- PROBLEM TO WORK ON -
Extract every line of the material below and reproduce it faithfully.

++++ EXTRACTED MATERIAL ++++

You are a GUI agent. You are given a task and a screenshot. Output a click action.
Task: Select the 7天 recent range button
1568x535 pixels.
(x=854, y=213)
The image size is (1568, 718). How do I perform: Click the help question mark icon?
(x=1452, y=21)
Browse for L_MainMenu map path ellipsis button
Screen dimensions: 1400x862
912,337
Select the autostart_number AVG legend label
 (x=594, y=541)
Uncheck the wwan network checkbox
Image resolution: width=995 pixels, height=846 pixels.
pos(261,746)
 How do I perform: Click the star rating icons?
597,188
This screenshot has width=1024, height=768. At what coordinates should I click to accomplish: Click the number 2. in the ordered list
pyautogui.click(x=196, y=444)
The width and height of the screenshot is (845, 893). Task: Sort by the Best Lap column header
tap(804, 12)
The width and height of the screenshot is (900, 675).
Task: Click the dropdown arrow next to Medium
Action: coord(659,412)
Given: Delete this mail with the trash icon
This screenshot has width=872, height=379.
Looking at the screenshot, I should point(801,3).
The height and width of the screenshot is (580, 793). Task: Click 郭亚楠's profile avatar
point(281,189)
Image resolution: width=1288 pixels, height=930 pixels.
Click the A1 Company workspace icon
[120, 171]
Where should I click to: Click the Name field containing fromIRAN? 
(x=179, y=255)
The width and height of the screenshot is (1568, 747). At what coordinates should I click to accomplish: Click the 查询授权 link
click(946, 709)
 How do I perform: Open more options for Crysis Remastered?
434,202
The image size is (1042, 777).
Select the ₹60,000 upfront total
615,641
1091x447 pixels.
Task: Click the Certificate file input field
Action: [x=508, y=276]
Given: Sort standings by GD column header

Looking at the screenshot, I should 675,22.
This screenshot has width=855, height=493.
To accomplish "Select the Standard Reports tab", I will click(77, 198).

++++

- ANSWER -
You are a GUI agent. You are given a task and a screenshot. Output a click action.
Task: Select the 7天 recent range button
1568x535 pixels.
(x=854, y=213)
The image size is (1568, 718). How do I perform: Click the help question mark icon?
(x=1452, y=21)
Browse for L_MainMenu map path ellipsis button
Screen dimensions: 1400x862
912,337
Select the autostart_number AVG legend label
 (x=594, y=541)
Uncheck the wwan network checkbox
Image resolution: width=995 pixels, height=846 pixels.
pos(261,746)
 How do I perform: Click the star rating icons?
597,188
This screenshot has width=1024, height=768. At what coordinates should I click to accomplish: Click the number 2. in the ordered list
pyautogui.click(x=196, y=444)
The width and height of the screenshot is (845, 893). Task: Sort by the Best Lap column header
tap(804, 12)
The width and height of the screenshot is (900, 675).
Task: Click the dropdown arrow next to Medium
Action: coord(659,412)
Given: Delete this mail with the trash icon
This screenshot has width=872, height=379.
Looking at the screenshot, I should point(801,3).
The height and width of the screenshot is (580, 793). Task: Click 郭亚楠's profile avatar
point(281,189)
Image resolution: width=1288 pixels, height=930 pixels.
Click the A1 Company workspace icon
[120, 171]
Where should I click to: Click the Name field containing fromIRAN? 
(x=179, y=255)
The width and height of the screenshot is (1568, 747). At what coordinates should I click to accomplish: Click the 查询授权 link
click(946, 709)
 How do I perform: Open more options for Crysis Remastered?
434,202
The image size is (1042, 777).
Select the ₹60,000 upfront total
615,641
1091x447 pixels.
Task: Click the Certificate file input field
Action: [x=508, y=276]
Given: Sort standings by GD column header

Looking at the screenshot, I should 675,22.
This screenshot has width=855, height=493.
To accomplish "Select the Standard Reports tab", I will click(77, 198).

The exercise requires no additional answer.